The module is illustrated below (figure from the paper).
The left part of the figure represents a standard RL setup where actions are taken according to a policy and they affect the state of the agent.
The ICM module is a constantly evolving reward function composed of 3 sub-modules:
- A feature encoder \(\phi\) which encodes the states into feature vectors.
- A forward model which tries to predict the encoded next states \(\phi(s_{t + 1})\) from the current encoded state and action taken.
- An inverse model that predicts the action taken from both the previous state and next state.
The intrinsic reward is the scaled squared difference between estimated \(\hat{\phi}(s_{t + 1})\) and \(\phi(s_{t + 1})\). This setup rewards exploration because large errors in the prediction of the next state’s feature encoding will lead to more exploration of that region of the environment. Moreover, parts of the environment that are completely unpredictable and unaffected by the actions will have no incentive in being encoded by the ICM. The model should therefore “distill” the current state to only its essential parts.
Results are impressive, especially in the sparse and very sparse reward settings (see paper for details) where the model still learn significantly better policies than other methods in terms of extrinsic reward.
Comments
Comment on generalization in RL from the paper:
It is common practice to evaluate reinforcement learning approaches in the same environment that was used for training. However, we feel that it is also important to evaluate on a separate “testing set” as well. This allows us to gauge how much of what has been learned is specific to the training environment (i.e. memorized), and how much might constitute “generalizable skills” that could be applied to new settings.
I think this research direction is extremely interesting. No/sparse-reward RL seems like a promising approach to construct agents that can efficiently explore and reach good performance on unseen environments.
The authors recognize a few issues with their method, but the overall principle seems solid. However, the component that still bothers me is the fact that the ICM, policy, etc. still rely on neural networks trained with gradient descent. This is in my opinion why they won’t really be able to do much more than what they’ve been trained to do and still suffer from the usual issues with neural networks. They won’t be able to learn things on the long term or re-use successful components or innovate significantly.

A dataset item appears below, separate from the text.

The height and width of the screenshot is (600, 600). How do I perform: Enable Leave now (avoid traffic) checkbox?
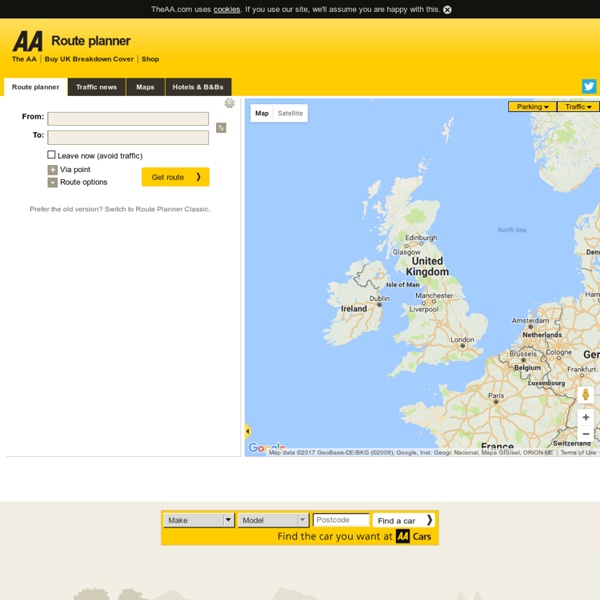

This issue with neural networks and gradient-based learning is illustrated in the paper by the following quote:
In Mario our agent crosses more than 30% of Level-1 without any rewards from the game. One reason why our agent is unable to go beyond this limit is the presence of a pit at 38% of the game that requires a very specific sequence of 15-20 key presses in order to jump across it. If the agent is unable to execute this sequence, it falls in the pit and dies, receiving no further rewards from the environment. Therefore it receives no gradient information indicating that there is a world beyond the pit that could potentially be explored.
Bibliography
- Deepak Pathak, Pulkit Agrawal, Alexei A. Efros, Trevor Darrell. . "Curiosity-driven Exploration by Self-supervised Prediction". In 2017 IEEE Conference on Computer Vision and Pattern Recognition Workshops (CVPRW), 488–89. Honolulu, HI, USA: IEEE. DOI.